Par Joël Bule Tholase
L’intervention, relayée dans un contexte de mobilisation croissante des leaders religieux, s’inscrit dans une dynamique collective impliquant chefs spirituels, autorités traditionnelles et figures issues des dynasties royales africaines. Cette convergence vise à faire reconnaître, au plus haut niveau de l’État, le rôle spirituel et historique de Nkamba, déjà considérée par des millions de fidèles comme un centre sacré vivant.
Au cœur de cette initiative se trouve l’héritage du prophète Simon Kimbangu, présenté comme une figure majeure de l’éveil spirituel africain. Les promoteurs du projet estiment que l’élévation de Nkamba s’inscrit dans l’accomplissement d’une vision prophétique orientée vers la restauration de la dignité spirituelle du continent et la revalorisation de ses traditions. Dans cette logique, une requête officielle a été formulée auprès des autorités nationales pour reconnaître Simon Kimbangu sous une appellation honorifique à portée universelle, traduisant son rôle dans la spiritualité africaine.
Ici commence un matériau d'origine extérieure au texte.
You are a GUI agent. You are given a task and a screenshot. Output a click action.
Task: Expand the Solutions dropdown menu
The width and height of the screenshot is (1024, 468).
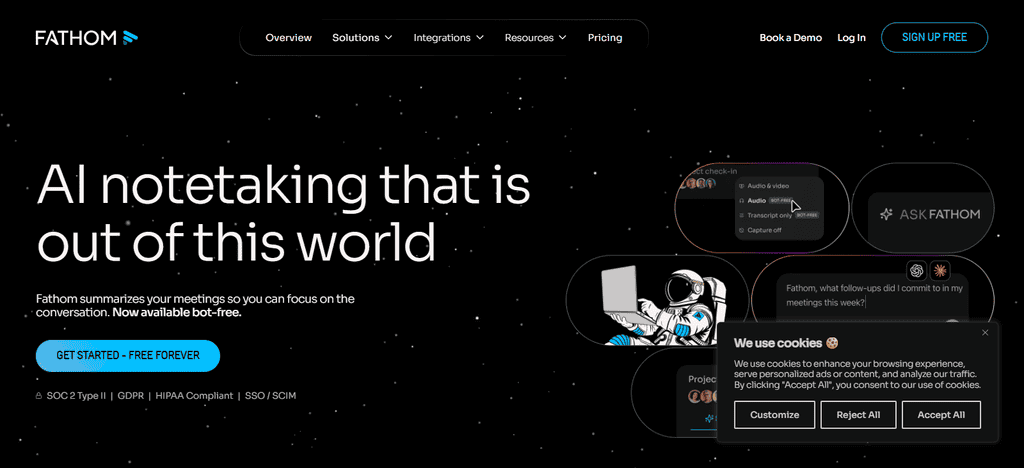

Au-delà de la dimension religieuse, la démarche soulève des enjeux de gouvernance et de cohésion nationale. La reconnaissance d’un statut sacré pour Nkamba pose la question de son articulation avec les principes de l’État moderne, notamment en matière de pluralisme religieux et de gestion des espaces symboliques. Les initiateurs du projet insistent ainsi sur la nécessité de préserver le caractère sacré du site tout en garantissant une approche inclusive respectueuse de la diversité confessionnelle.
Présentée comme « un acquis pour l’humanité », Nkamba est projetée comme un futur pôle de rayonnement universel, capable d’incarner une synthèse entre mémoire ancestrale et aspirations contemporaines. Cette vision ambitionne de positionner l’Afrique comme force de proposition d’un modèle spirituel enraciné et ouvert, dans un contexte mondial en quête de repères.
Cette prise de parole marque ainsi une étape significative dans le débat sur la place des sanctuaires africains dans l’espace public et international, tout en ravivant l’idée d’une renaissance portée par l’alliance des forces religieuses et traditionnelles du continent.